Multichannel CRNN for Speaker Counting: an Analysis of Performance
This work provides an incremental analysis for researchers developing speaker counting systems, particularly those using CRNN architectures, by identifying factors influencing prediction accuracy.
This paper analyzes a previously developed multichannel convolutional recurrent neural network (CRNN) for speaker counting, which estimates the number of simultaneous speakers in an audio recording at a short-term frame resolution. The authors empirically demonstrate that for a given frame, there is an optimal position in the input sequence for best prediction accuracy, and link this optimal position to the input sequence length and convolutional filter size.
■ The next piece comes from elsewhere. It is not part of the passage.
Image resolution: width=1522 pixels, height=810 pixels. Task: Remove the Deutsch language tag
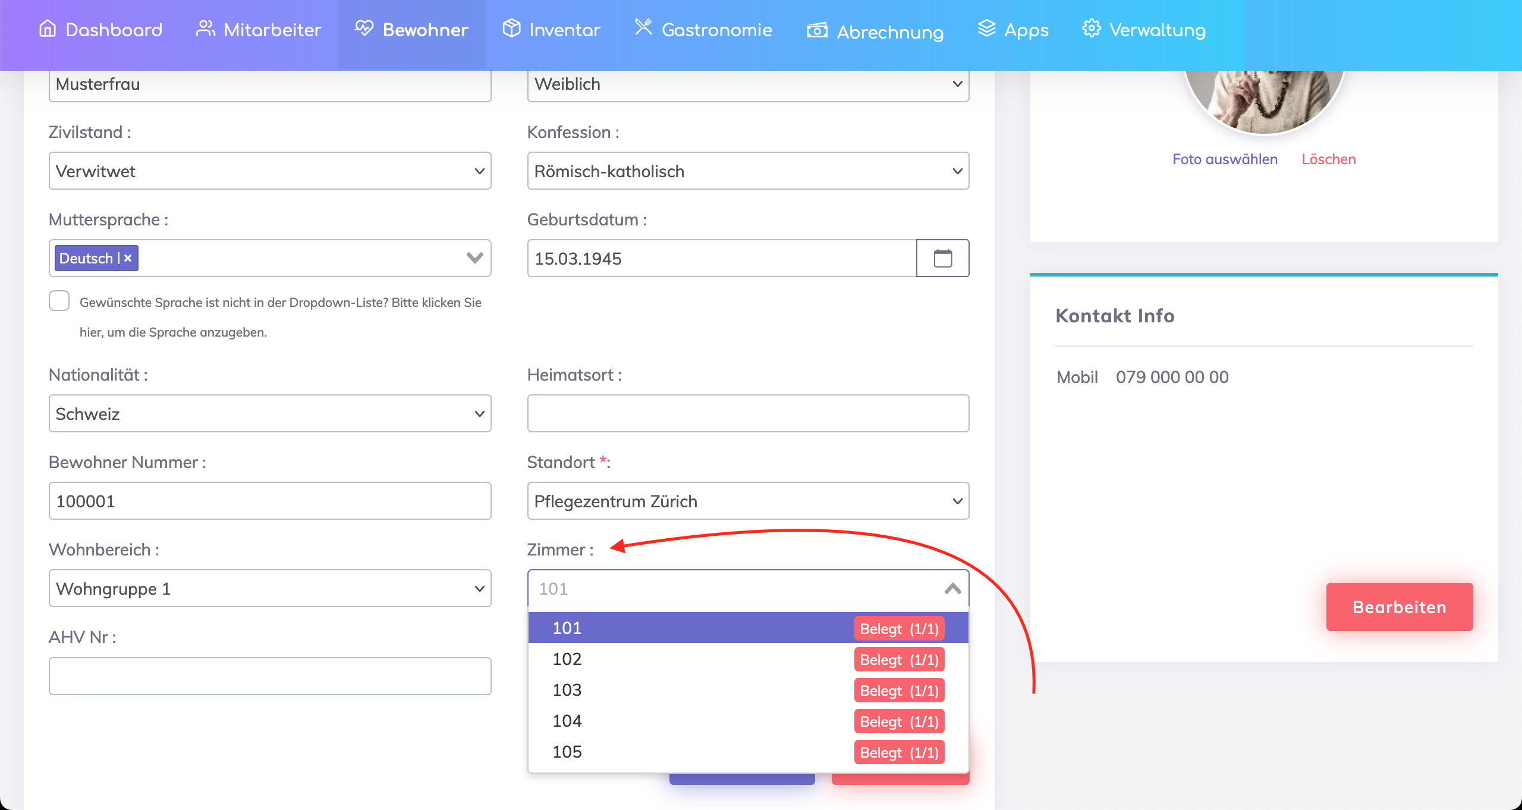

Speaker counting is the task of estimating the number of people that are simultaneously speaking in an audio recording. For several audio processing tasks such as speaker diarization, separation, localization and tracking, knowing the number of speakers at each timestep is a prerequisite, or at least it can be a strong advantage, in addition to enabling a low latency processing. In a previous work, we addressed the speaker counting problem with a multichannel convolutional recurrent neural network which produces an estimation at a short-term frame resolution. In this work, we show that, for a given frame, there is an optimal position in the input sequence for best prediction accuracy. We empirically demonstrate the link between that optimal position, the length of the input sequence and the size of the convolutional filters.